**Task requirements:** Type the entries out again exactly as they read, but leave every picture behind.

*** Opening Given entries ***

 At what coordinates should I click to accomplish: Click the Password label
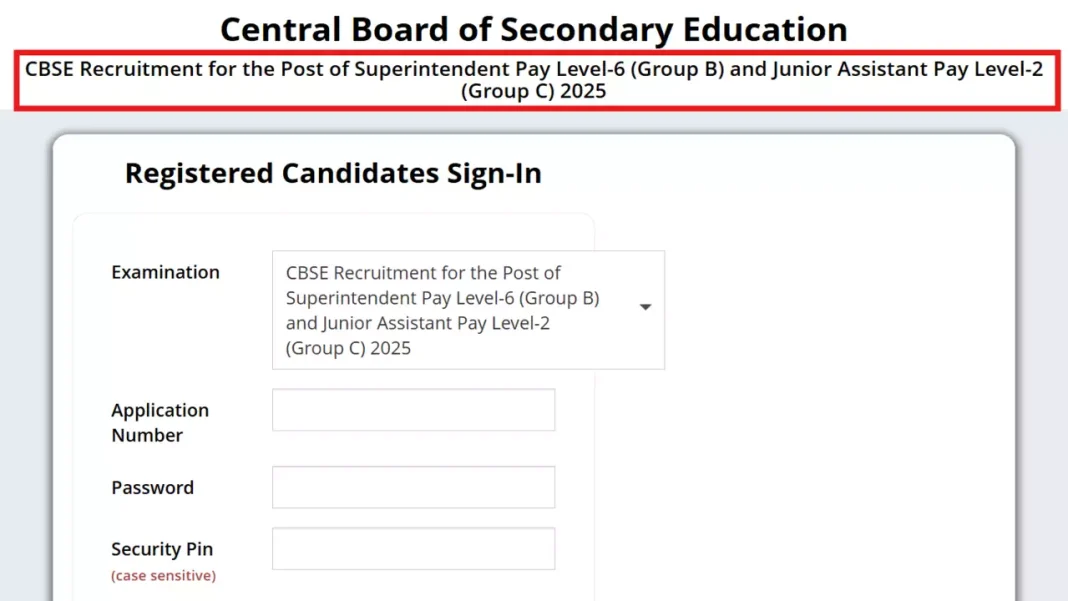152,487
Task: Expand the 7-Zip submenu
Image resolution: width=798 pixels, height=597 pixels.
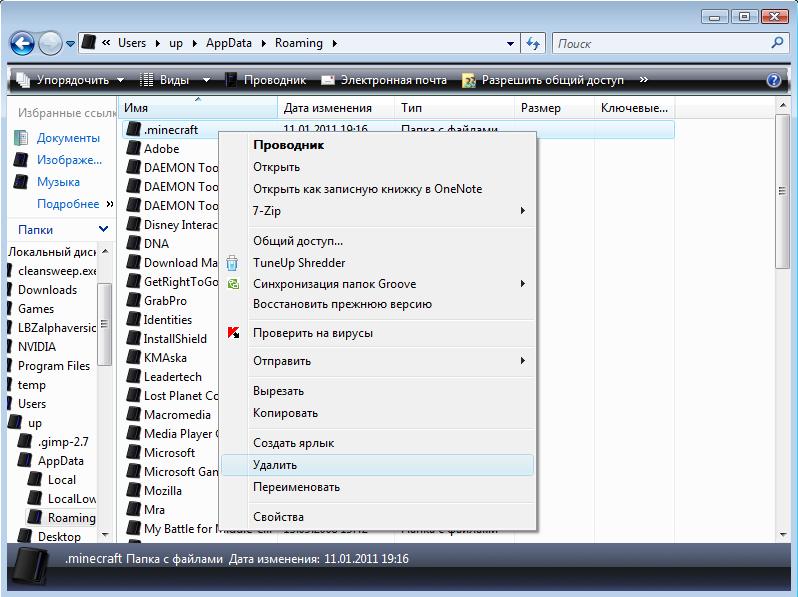Action: click(522, 211)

*** Closing Given entries ***

**Written solution:**
 At what coordinates should I click to accomplish: Click the Password label
152,487
Task: Expand the 7-Zip submenu
Image resolution: width=798 pixels, height=597 pixels.
Action: click(522, 211)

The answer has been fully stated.